Our Last Wishes Know We Cannot Chase, One, Played Calm, The Song Strings Belong, But Please, For Keys, I Turn To Hear You Sing A False Reprieve

--"An Anniversary Away", Reverie Sound Revue

In a few days it will officially be ten years (!) since I first moved in with DeAnn. First in Ontario, then later in Fontana--we stayed together for about fifteen months. Some of the days were better than others, but on the whole it was a very trying experience.

At the time I thought she would be the only girl I ever lived with and, so far, it's proven to be true.

I can't place the blame on her, though. The bad taste I have in my mouth regarding with living with someone you're romantically involved with might stem from my own proclivities. I am probably a hard person to live with. I know in the time I spent with DeAnn during those months there were stretches where I just didn't want to be around here. Even having my own "study" wasn't enough to subdue the feeling of being trapped with her 24/7. It didn't help that I also had to see her at the office. I don't think any relationship which is rocky to begin with can stand up to the pressure of seeing that same person at work and at home.

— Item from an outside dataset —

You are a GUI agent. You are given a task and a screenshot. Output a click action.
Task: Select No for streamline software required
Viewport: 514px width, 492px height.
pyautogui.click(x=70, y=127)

It lead to a lot of arguments that had nothing to do with the subject of the argument and everything to do with the weariness of having to deal with the same person over and over again. It's brought me to the conclusion that were I to live with another woman I'm involved with it will be after serious consideration. If there's one thing that living with DeAnn taught me it's that the surest way to doom any relationship is to move in to soon with a person. I don't think I was ready for that step at that age. I don't think either of us were. And maybe that was a sign in itself that the foundation of our wanting to be together wasn't really strong, but a part of me believes that if we had just waited everything might have worked out.

If I live with someone else it'll be because I can't imagine spending a second away from them rather than the idea that it's the next logical step. I want to be able to say that ten years after moving in with someone that, incredibly, the desire to keep right on living with them is still there.

That's the kind of anniversary I'm looking forward to next.